__EXERCISE OBJECTIVE__: With pictures left out, set down exactly the lines from the line containing "Лос-Кристианос на Тенерифе" through the last line of the data.

Dataset items
--------------------------------------------------
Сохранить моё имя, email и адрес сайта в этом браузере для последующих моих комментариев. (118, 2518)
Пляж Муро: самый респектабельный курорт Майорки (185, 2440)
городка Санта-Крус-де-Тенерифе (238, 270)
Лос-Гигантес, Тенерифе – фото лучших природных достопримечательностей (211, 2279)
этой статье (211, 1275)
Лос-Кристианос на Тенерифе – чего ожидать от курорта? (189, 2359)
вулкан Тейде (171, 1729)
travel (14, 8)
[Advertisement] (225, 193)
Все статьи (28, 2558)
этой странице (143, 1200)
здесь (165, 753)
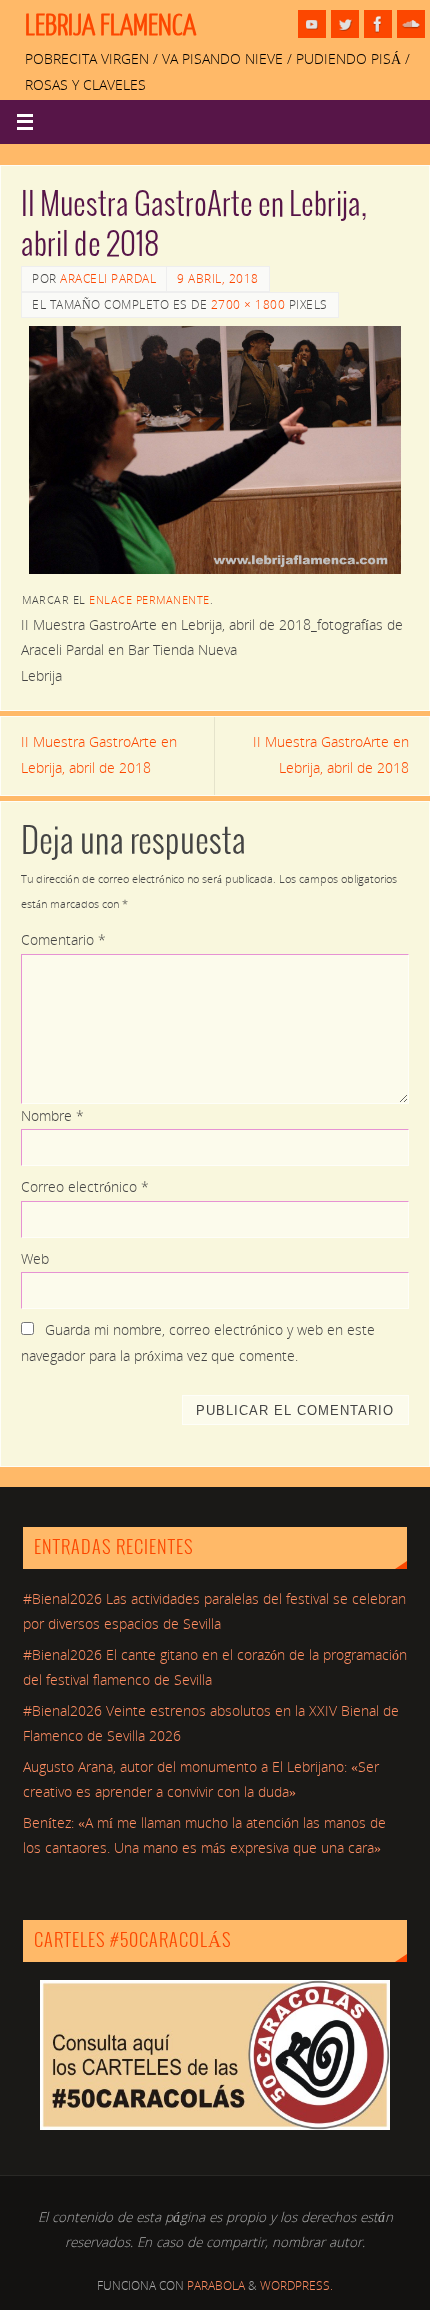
--------------------------------------------------
__RESULT OF THIS EXERCISE__:
Лос-Кристианос на Тенерифе – чего ожидать от курорта? (189, 2359)
вулкан Тейде (171, 1729)
travel (14, 8)
[Advertisement] (225, 193)
Все статьи (28, 2558)
этой странице (143, 1200)
здесь (165, 753)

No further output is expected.